**Provided text**
+ + + +
Diabetes itself, not any specific glucose-lowering drug, is likely to blame for an increased risk of pancreatic disease, Danish researchers report.
Concerns that incretins could cause pancreatititis or pancreatic cancer are not warranted, Reimar Thomsen, MD, PhD, reported Sept. 15 at the European Association for the Study of Diabetes Meeting in Stockholm, Sweden.
In an abstract presented at the meeting, Thomas noted that incretin-based drugs (glucagon-like peptide 1 mimetics and dipeptidyl peptidase 4 inhibitors) “have been suspected to increase risk of pancreatic cancer.”
In the study, his team looked at population-based medical data and focused on 6,036 pancreatic cancer cases and 60,360 controls. The odds ratios for pancreatic cancer associated with the use of incretin based drugs and other glucose-lowering agents were calculate. The team adjusted for other pancreatic cancer risk factors.
+ + + +
**Collected data**

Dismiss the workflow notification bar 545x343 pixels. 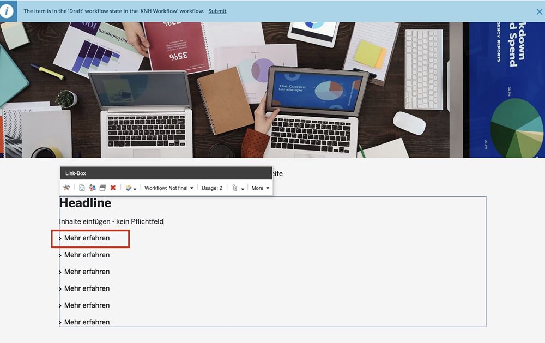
+ + + +
In the text on diabetes and pancreatic disease, how many pancreatic cancer cases and how many controls did the study focus on?

6,036 pancreatic cancer cases and 60,360 controls.